Now that's rock and roll. Westerberg may have left the spotlight, but he clearly didn't stop working. He spent his time away from the stage writing at home.
The double-disc set Westerberg recorded in his basement showcases his two sides. The first disc, Stereo, is a run of lovely acoustic tunes, maddeningly cut off at times in mid-bar, leaving you feeling as though the man is simultaneously reaching out and giving you the finger. Yet Westerberg denies there is any "Fuck you," implied or otherwise.
"Nah, "Fuck you' would be too much energy. I'm beyond caring. It's more like, "Accept me if you want to. If you don't want to, I don't care.'"
And yes, that is Westerberg's young son Johnny bursting into the room and taking over on keyboards at the end of We May Be The Ones. How cute.
Alternately, Mono, released under Westerberg's Grandpaboy alias, rocks more 80s-era Mats-style. Two discs for two different moods.
When I inquire about the rumour that the disc actually features former Mats-mate Tommy Stinson, Westerberg responds, "Is it any surprise to anyone that I can make a record that sounds like the Mats all by myself?"
Though Stereo, scabs and all, merits a place of honour in Westerberg's canon, he seems comfortable acknowledging that he may be destined to forever remain a cult star, remarking, "I never had my Walk On The Wild Side, that one song that crossed over, snuck in and allowed me to make a living for the rest of my life."

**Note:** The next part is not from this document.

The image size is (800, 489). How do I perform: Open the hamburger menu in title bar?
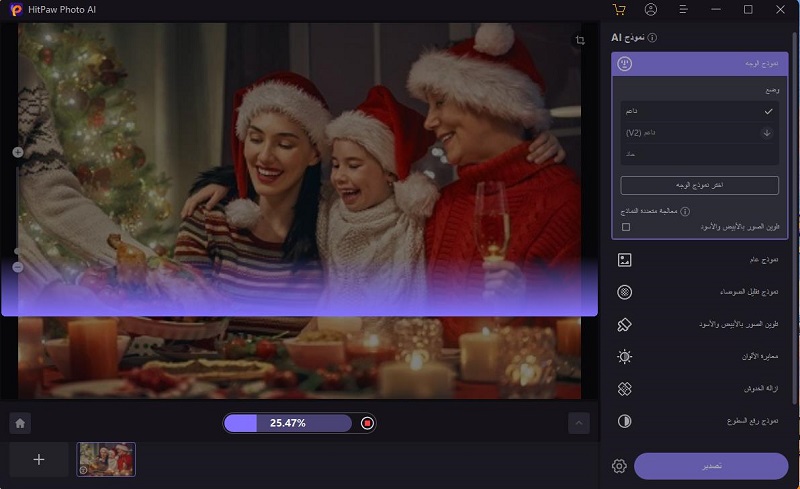click(x=683, y=9)
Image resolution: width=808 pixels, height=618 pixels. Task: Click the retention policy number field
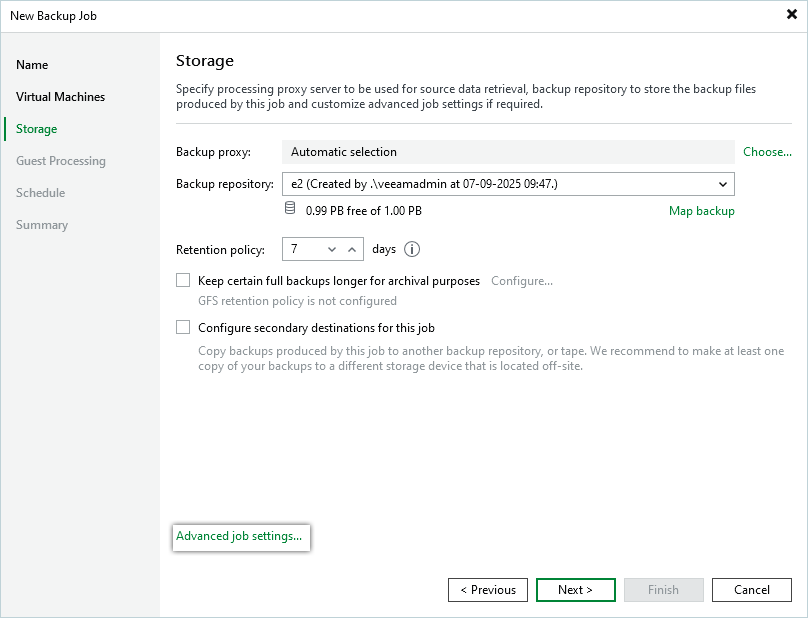302,249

The liner notes for Mono include a disclaimer that reads, "This is rock 'n' roll recorded poorly, played in a hurry with sweaty hands and unsure reason. How it sounds, what it says, who played what is irrelevant." So what, then, is relevant about it?
"It's relevant to me because I will take some of these songs with me forever," he says. "I will play them forever, and I bet some people will listen to them forever.
"My records don't sell right away, but they sell tiny amounts forever, and I hope that happens with this one.
"I guess it's no more relevant than taking a shower. But that's relevant because if you don't shower you stink."